Israeli envoy: We should delay UNESCO exit
Israel should delay its planned December exit from UNESCO given the positive steps the organization has taken to reform its anti-Israel bias, Ambassador Carmel Shama Hacohen told The Jerusalem Post on Wednesday.
“I was the first to recommend leaving the organization after the United States announced it would depart,” he said. “But now Israel shouldn’t ignore the new spirit that is blowing in its direction from UNESCO.
“Together with the US, we should reevaluate the question of leaving or at least weigh the possibility of a certain delay so we send a positive signal to all involved.
“As long as the politics and the obsessive pursuit of Israel remains in the past, Israel has an interest in engaging positively with other nations in the world, especially with our neighbors on the issues of education and science.”
Shama Hacohen made his comments to reporters from Paris, as UNESCO’s World Heritage Committee began its annual meeting in Bahrain this week. The meeting ends on July 4.
Last year, the Israeli-Palestinian conflict dominated the headlines at the Krakow World Heritage Committee meeting. The group inscribed Hebron’s Old Town and the Tomb of the Patriarchs to the Palestinian Authority, and disavowed Israeli sovereignty over Jerusalem.

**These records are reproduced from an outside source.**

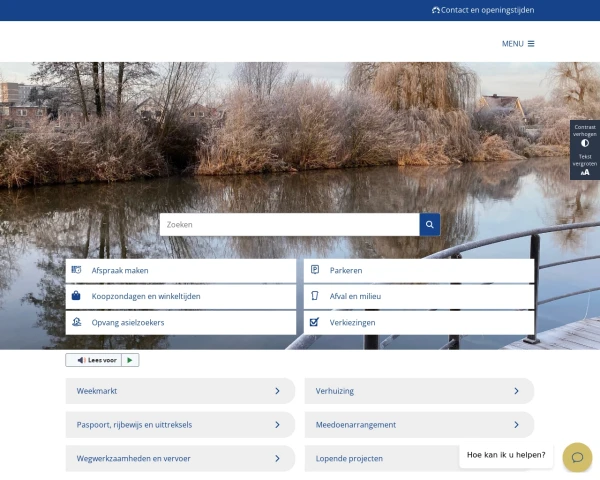
Task: Open Contact en openingstijden in top bar
Action: (483, 10)
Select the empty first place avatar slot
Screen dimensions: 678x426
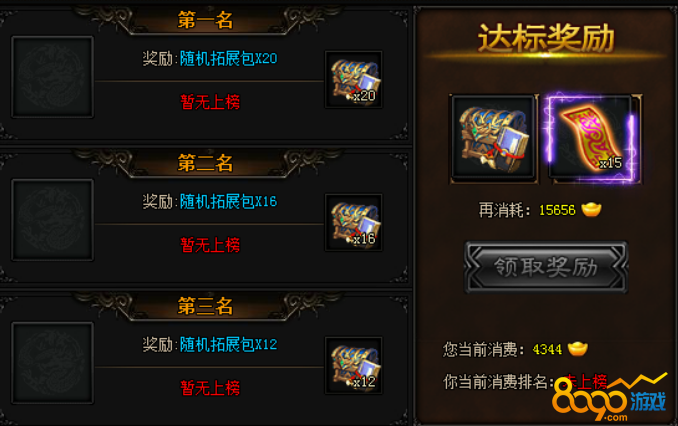pyautogui.click(x=52, y=77)
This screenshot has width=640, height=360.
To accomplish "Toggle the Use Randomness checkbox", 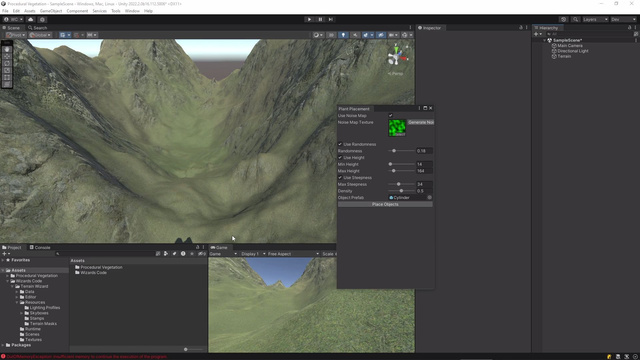I will point(340,144).
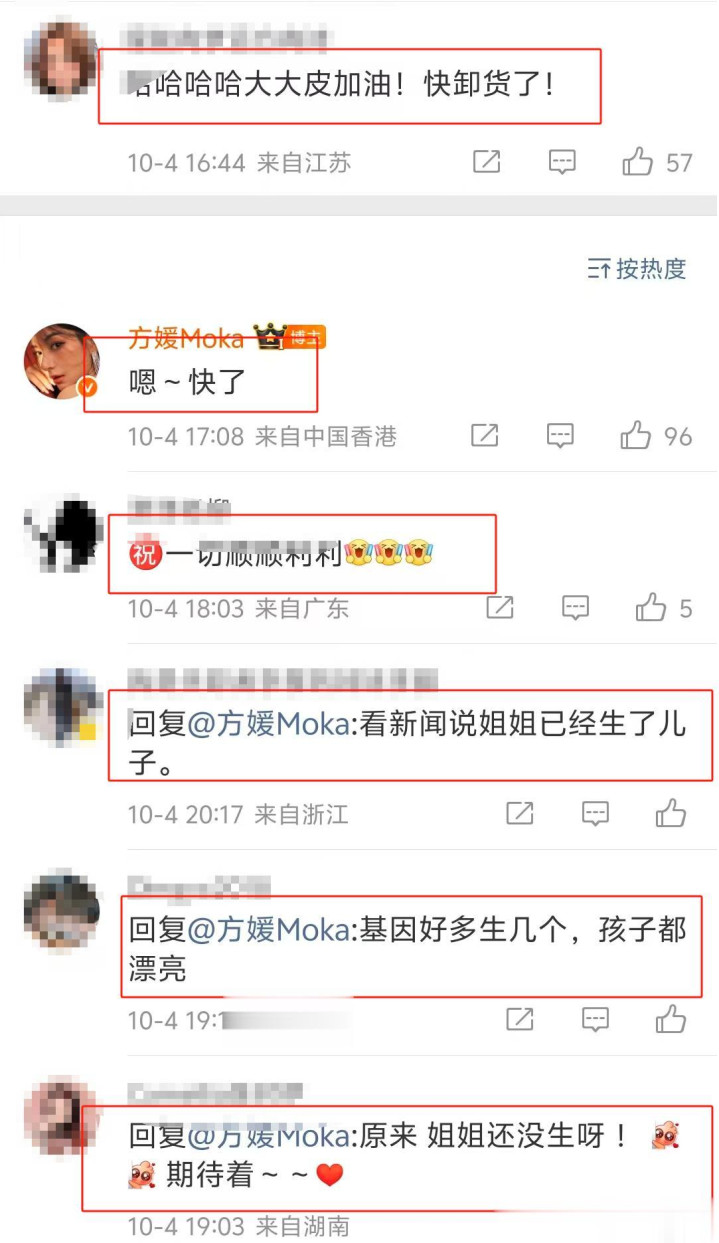Tap @方媛Moka mention in 原来姐姐还没生呀 comment

point(268,1136)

In the last four years, UNESCO has been one of Israel’s most intense battle grounds with regard to anti-Israeli bias at the UN.
The Palestinians in that time pushed forward a series of resolutions, particularly at UNESCO’s Executive Board, designed to promote a Muslim-only narrative with regard to the Temple Mount, Judaism’s holiest site, which is also known as al-Haram al-Sharif.
To protest that bias, the United States announced last year that it planned to withdraw from the organization at the end of 2018. Israel followed suit and said it would leave with the US.
But the tide turned after that move, and UNESCO began to delay votes on what had become known as the “Jerusalem resolution.”
UNESCO Director-General Audrey Azoulay took further steps to put a damper on such activity.
As a result, no votes have been taken on such resolutions in a year, Shama Hacohen said, crediting Israeli diplomatic efforts.
“Since the Krakow conference, we have had a quiet year,” he said. “It’s a dramatic change. [UNESCO], which was the most active international organization against Israel, has become its quietest arena.”
As part of that shift, the World Heritage Committee delayed votes on Jerusalem and Hebron until next year.
“The consensus at the #WHC on the Middle East resolutions is a win-win situation,” Azoulay said on Twitter.
She added that UNESCO could play a facilitator role thanks to the “commitment of Palestinian, Israeli and Jordanian delegations. It opens the way to less political tensions and more work on the ground.”